Significance. If the low-loss connectivity premise holds for malware models, FreeMOCA offers a practical, replay-free alternative for handling the high volume of new malware samples, which is valuable for resource-constrained antivirus systems. The open-sourced code is a positive factor for reproducibility. The result would be significant for continual learning in security domains if the central assumption is empirically supported.

major comments (2)

[Method section (around the interpolation description)] The central claim in the method description rests on the premise that warm-started task optima are connected by low-loss paths in parameter space, enabling interpolation to avoid forgetting. No empirical verification is provided, such as loss curves or barrier analysis along the interpolation path on held-out prior-task data for the EMBER and AZ feature distributions and model architectures. This check is load-bearing because domain shifts in malware data can induce barriers that would invalidate the interpolation step.
[Evaluation and results section] The quantitative results section reports outperformance over 11 baselines and specific accuracy/retention gains but provides no error bars, statistical significance tests, or full details on baseline implementations and the exact adaptive interpolation procedure. Without these, the robustness of the claimed 42% and 37% improvements cannot be assessed.

minor comments (2)

[Abstract] The abstract could briefly clarify how layer-wise adaptation is computed (e.g., the selection criterion for interpolation weights).
[Results tables and figures] Ensure all tables include standard deviations or confidence intervals and that figure captions fully describe the plotted quantities.
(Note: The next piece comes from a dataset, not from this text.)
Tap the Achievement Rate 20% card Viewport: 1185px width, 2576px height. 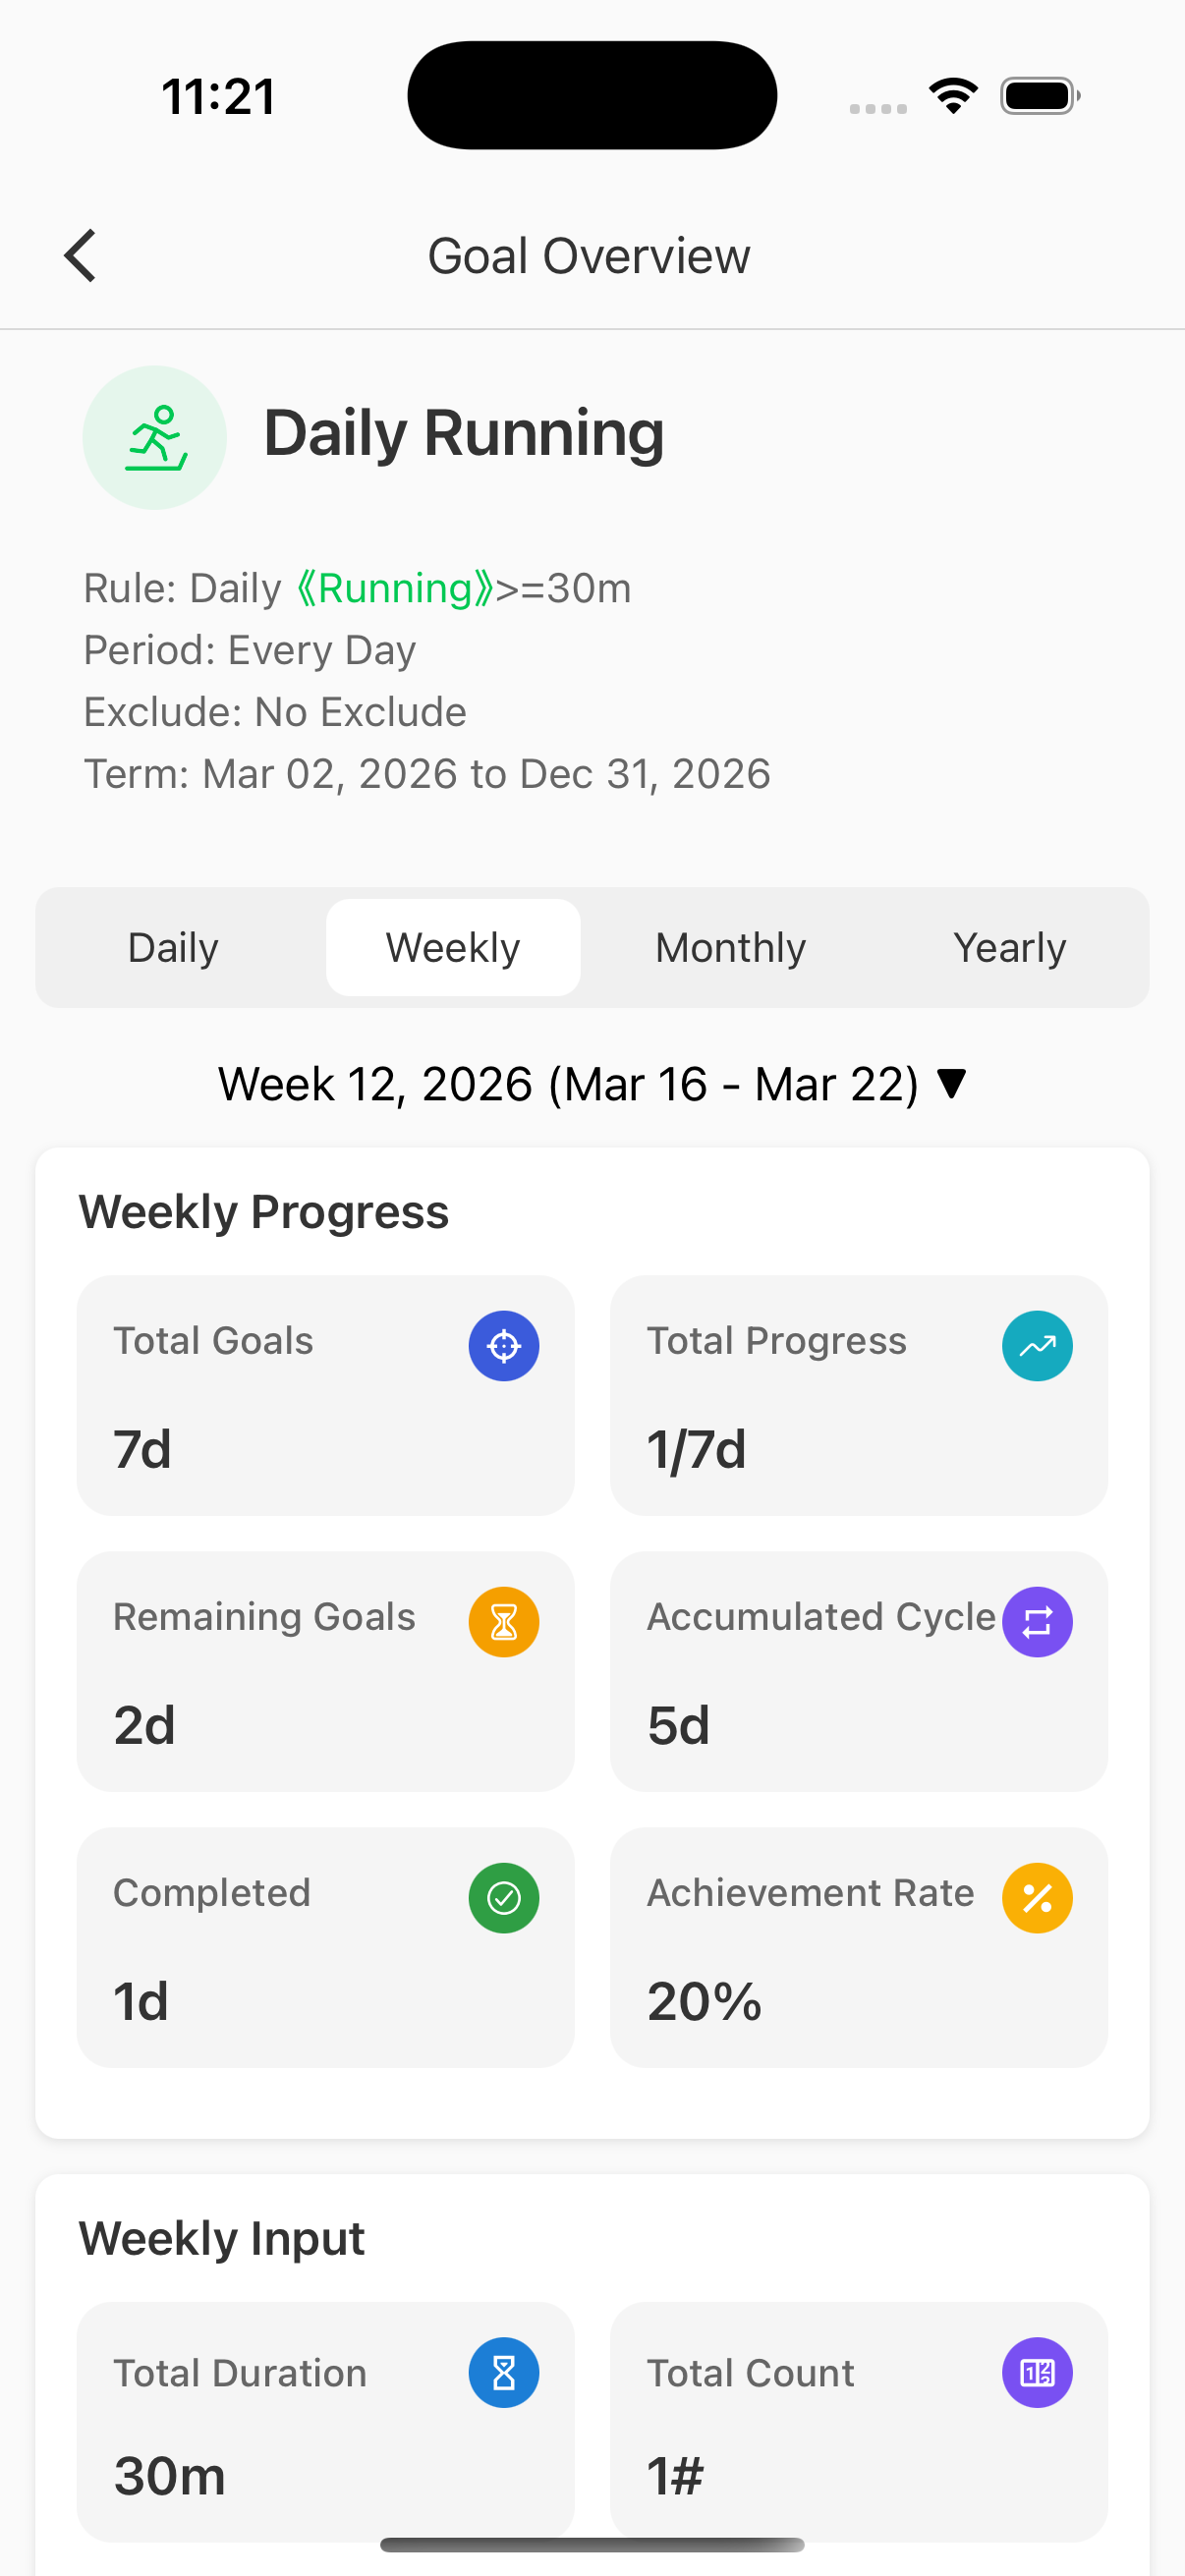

Simulated Author's Rebuttal

2 responses · 0 unresolved

We thank the referee for the detailed and constructive feedback on our paper. We address the major comments point by point below, agreeing to incorporate additional analyses and details to enhance the manuscript's rigor.

read point-by-point responses

Referee: [Method section (around the interpolation description)] The central claim in the method description rests on the premise that warm-started task optima are connected by low-loss paths in parameter space, enabling interpolation to avoid forgetting. No empirical verification is provided, such as loss curves or barrier analysis along the interpolation path on held-out prior-task data for the EMBER and AZ feature distributions and model architectures. This check is load-bearing because domain shifts in malware data can induce barriers that would invalidate the interpolation step.
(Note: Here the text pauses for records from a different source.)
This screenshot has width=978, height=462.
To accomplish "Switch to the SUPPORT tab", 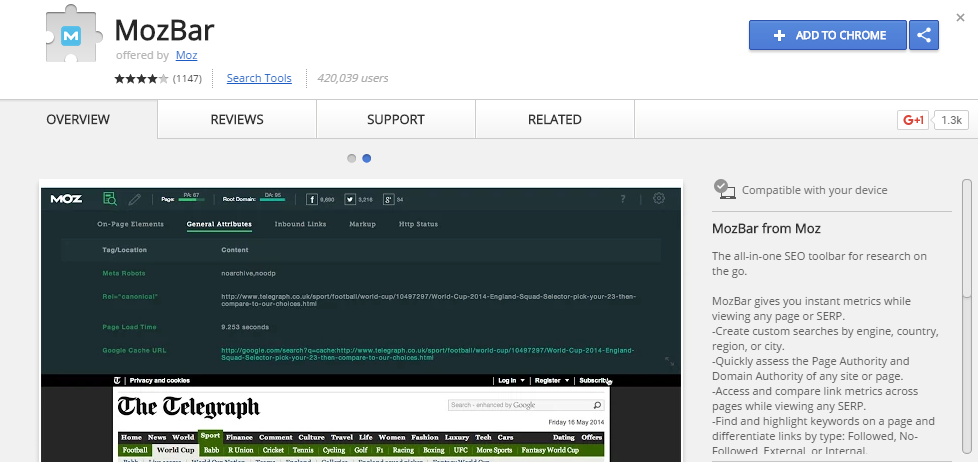I will click(395, 120).
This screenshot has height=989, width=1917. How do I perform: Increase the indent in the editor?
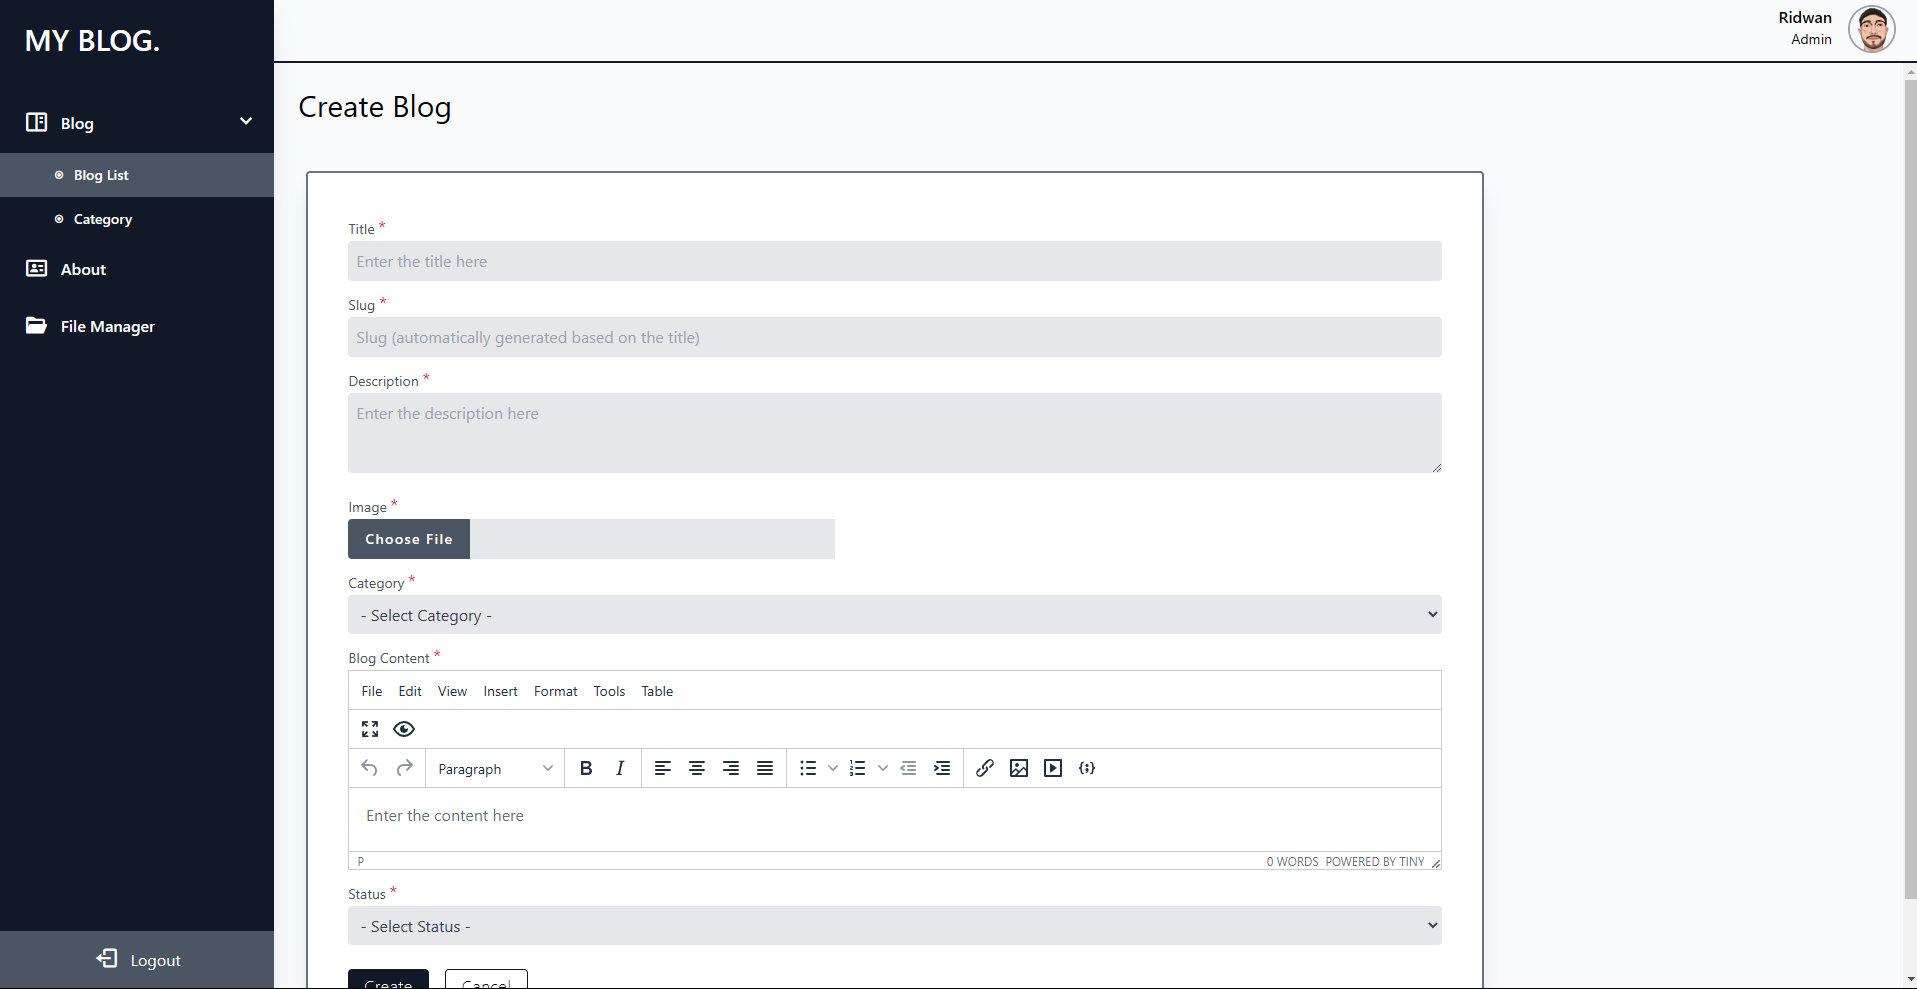(941, 768)
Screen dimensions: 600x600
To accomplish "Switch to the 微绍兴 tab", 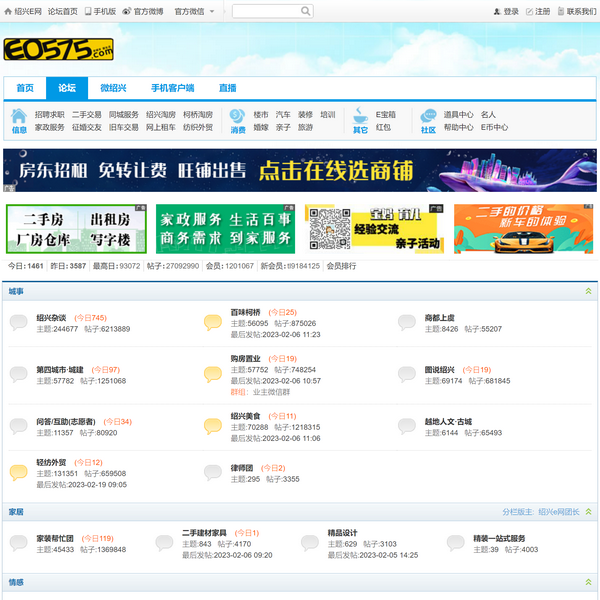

Authors: We concur that providing empirical support for the low-loss path assumption is important, particularly given potential domain shifts in malware distributions. Although the original manuscript relies on this premise from prior continual learning literature, we will add a new subsection with barrier analysis and loss curves along interpolation paths using held-out data from previous tasks on both EMBER and AZ datasets. This will confirm the absence of significant barriers for the model architectures used. revision: yes
Referee: [Evaluation and results section] The quantitative results section reports outperformance over 11 baselines and specific accuracy/retention gains but provides no error bars, statistical significance tests, or full details on baseline implementations and the exact adaptive interpolation procedure. Without these, the robustness of the claimed 42% and 37% improvements cannot be assessed.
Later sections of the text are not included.